The New Jim Crow
I don’t think I’ve ever written a book review in more than one part. This book really could have a post for every chapter, but I’ll restrain myself. I needed to write this post to get my more personal objections to the book off my chest. I really liked the book. Seriously. I rated it 5 stars. It’s important. It needs to be read. It needs to be talked about. I just didn’t want my thoughts on the whole of the book to be clouded by one big issue that I had with it.
I’m a public defender. That means I am appointed to represent people accused of crimes when they can’t afford a lawyer. Fifty years ago, in a US Supreme Court case called Gideon v. Wainwright, which originated in my home state of Florida, it was decided that the United States Constitution required this. This Clarence Earl Gideon, a middle aged, poor, former small time crook, insisted that he should have a lawyer help him at trial. He said that there was no way he could represent himself at trial. The Court agreed with him. It doesn’t matter if you can pay for it or not – you get a lawyer. This was considered a cause for celebration. In fact, in 1980, Henry Fonda played the part of Gideon in a made for tv movie about the case. If Henry Fonda is playing you in a 1980s movie, you are the hero.
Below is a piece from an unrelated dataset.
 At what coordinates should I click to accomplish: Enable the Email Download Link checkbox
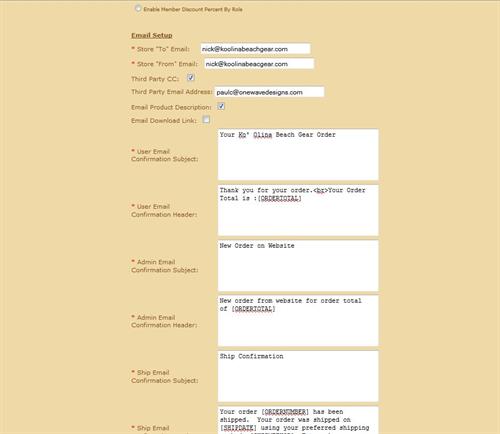point(206,119)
So what happened since then? I couldn’t tell you for sure. Partly, as Michelle Alexander explains, we have tied criminality to race. (Gideon was white). Those people don’t deserve legal help. We should just fry ’em. The officers should have never even arrested that guy – can’t believe they didn’t deal with him on the street.
Criminals are disparaged constantly. Treated as subhuman. Their lawyers, mostly public defenders, are looked at with horror. How can you defend those people? *shudder*
I get it. This is part of the job. Private attorneys ask when you’re going out on your own. Hanging your own shingle. They look at me uncomfortably when I look them straight in the face and say “I like being a public defender.” Your family can’t believe you spent over $100K on law school just to make public interest wages. Surely you’re just doing this for the trial experience. “Private firms love it when you have experience in court!” Even my clients tell me, on a regular basis, “I’m going to get a real lawyer.” Or, to the judge, “I don’t have a lawyer, I have the public defender.”
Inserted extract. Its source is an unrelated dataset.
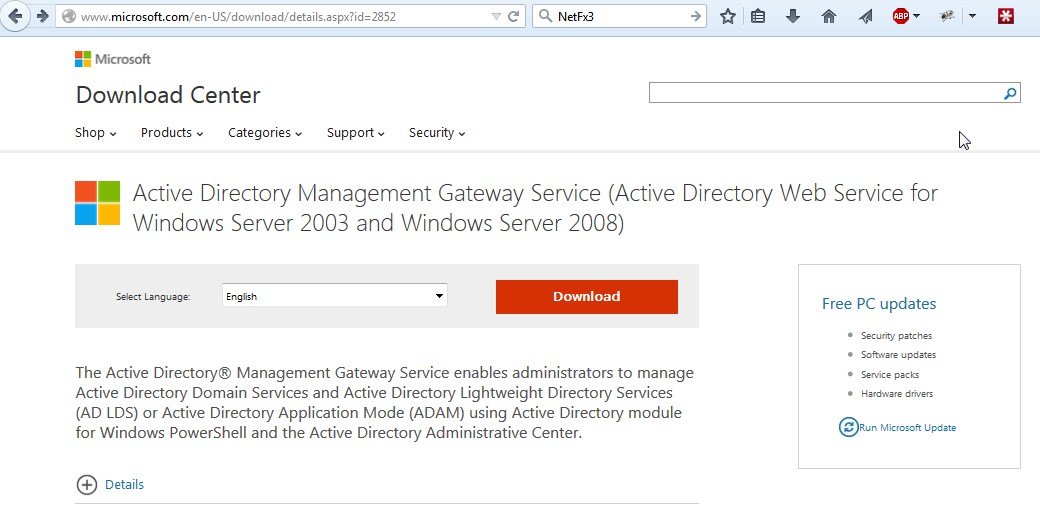Open the downloads arrow icon in toolbar
The height and width of the screenshot is (507, 1040).
point(793,16)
When we get this much flak from so many corners, it hurts that much more to get it from a book I’m so excited about. The section “Legal Misrepresentation” starts on page 84. Alexander points out that funding for public defenders is a pretty low priority. Yes, it’s required, but many states begrudgingly provide the bare minimum (if that). Public defenders are saddled with high caseloads (often very true). Often the accused has little time to decide whether or not to take a plea bargain that will have serious consequences on the rest of their life. True.
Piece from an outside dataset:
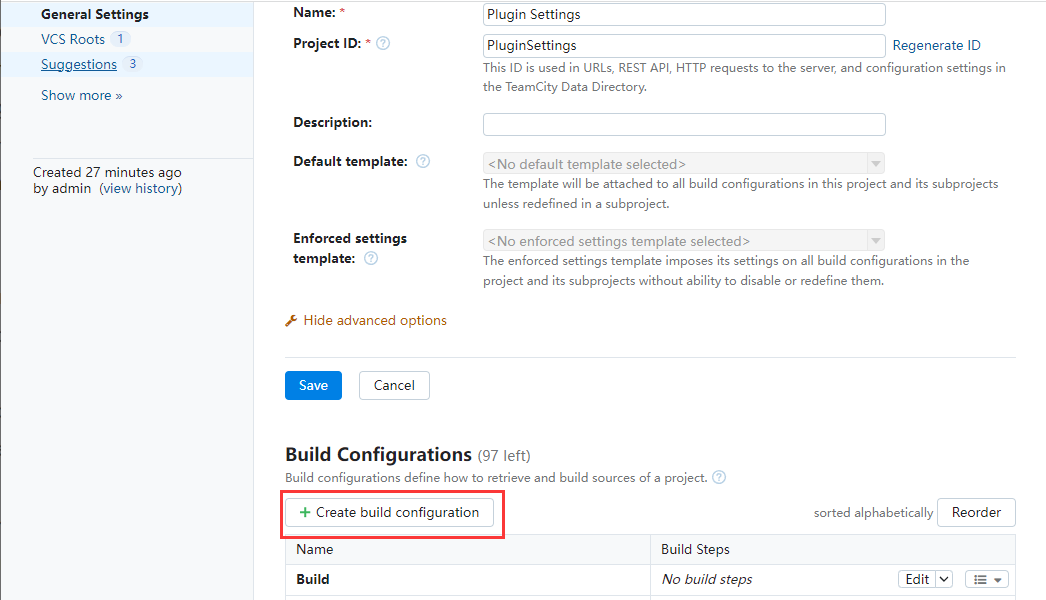This screenshot has width=1046, height=600.
Task: Open the Enforced settings template dropdown
Action: click(x=683, y=241)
I have absolutely no issue with honestly confronting the shortcomings of the public defender system. However, I’ve seen it up close and personal in two states. I cannot agree that “Too often the quality of court-appointed counsel is poor because the miserable working conditions and low pay discourage good attorneys from practicing in the system.” (pg. 85)
This is a tough statement to swallow knowing all of the dedicated, hardworking, passionate public defenders that I know. Some of the absolute best lawyering I’ve seen has been by public defenders. It’s tough when Michelle Alexander herself was a public interest lawyer. She should know that there is fierce competition for those not-exactly-high-paying jobs. People want to do public interest work. Some of my smartest classmates, people on Law Review, went to work in the public sector. They would have been competitive for top New York law firms, making $160K their first year. Instead, they went to Legal Aid.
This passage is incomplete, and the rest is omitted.